— BEGIN INFORMATION PROVIDED —

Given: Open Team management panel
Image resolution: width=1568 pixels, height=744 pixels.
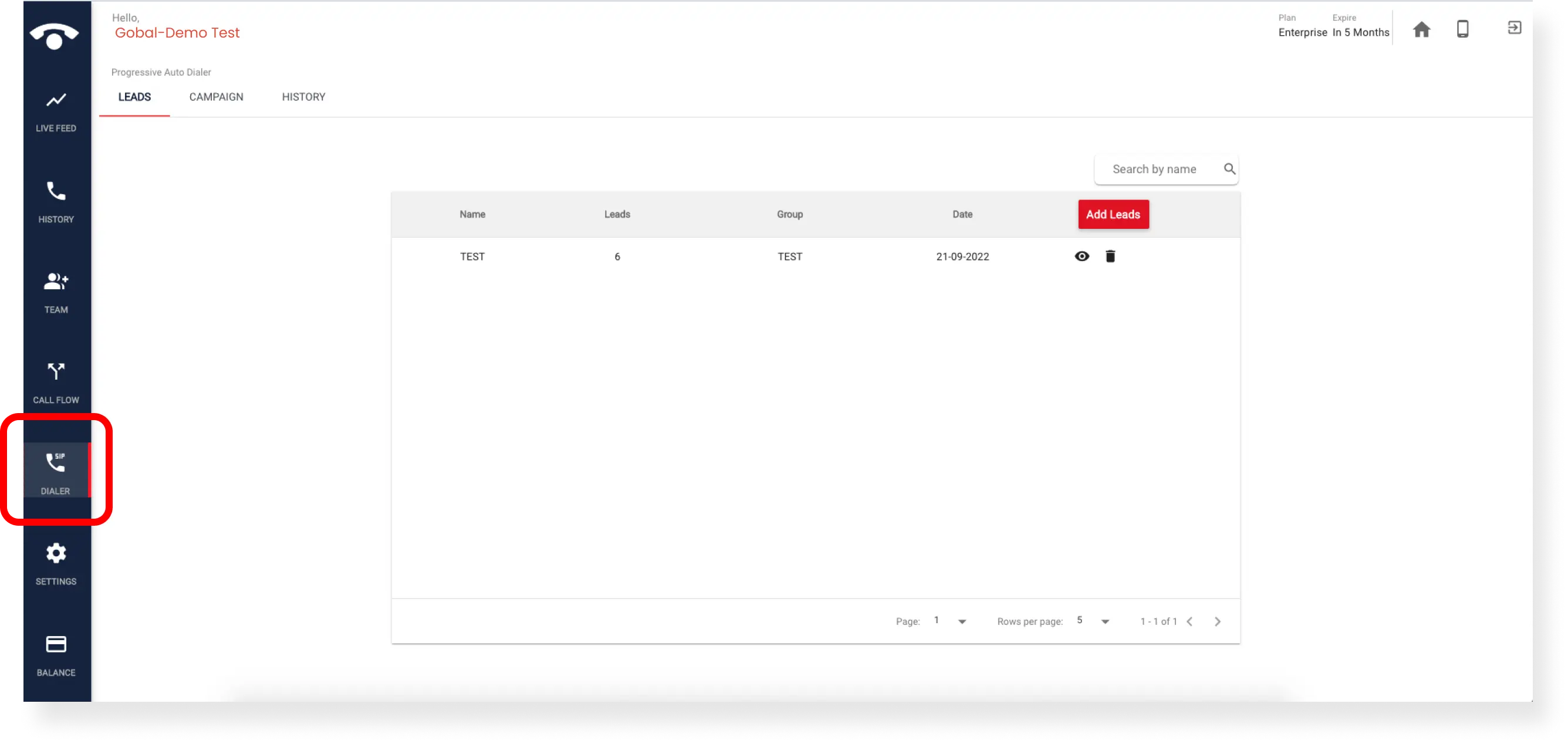Looking at the screenshot, I should 55,290.
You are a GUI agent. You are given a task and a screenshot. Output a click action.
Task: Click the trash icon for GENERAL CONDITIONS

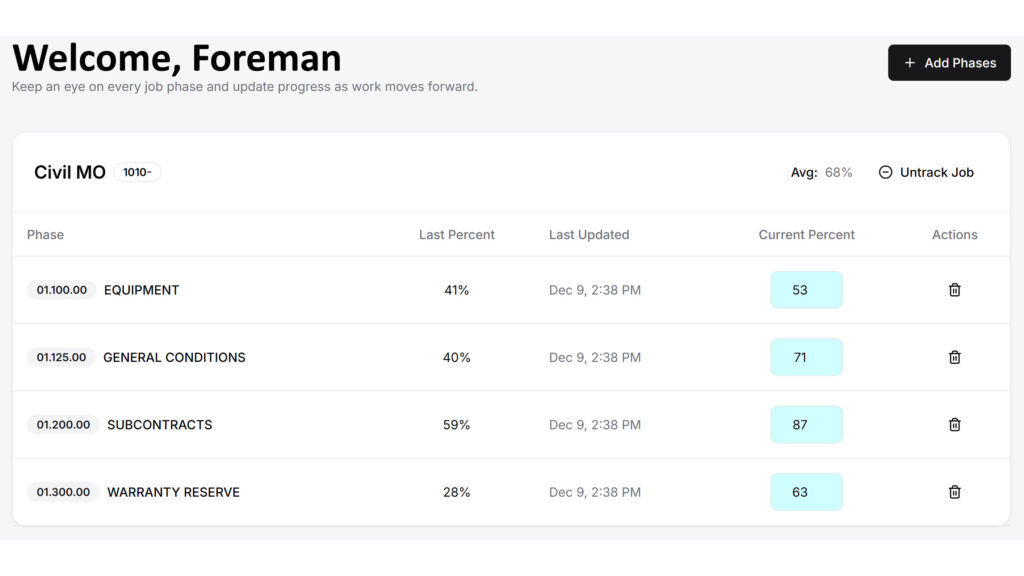954,357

— END INFORMATION PROVIDED —

THE REQUEST:
Please copy out the entries verbatim, starting at the line that contains "You are a GUI" and ending with the final line of the entries. Leave the pictures out of your answer.

WRITTEN ANSWER:
You are a GUI agent. You are given a task and a screenshot. Output a click action.
Task: Click the trash icon for GENERAL CONDITIONS

954,357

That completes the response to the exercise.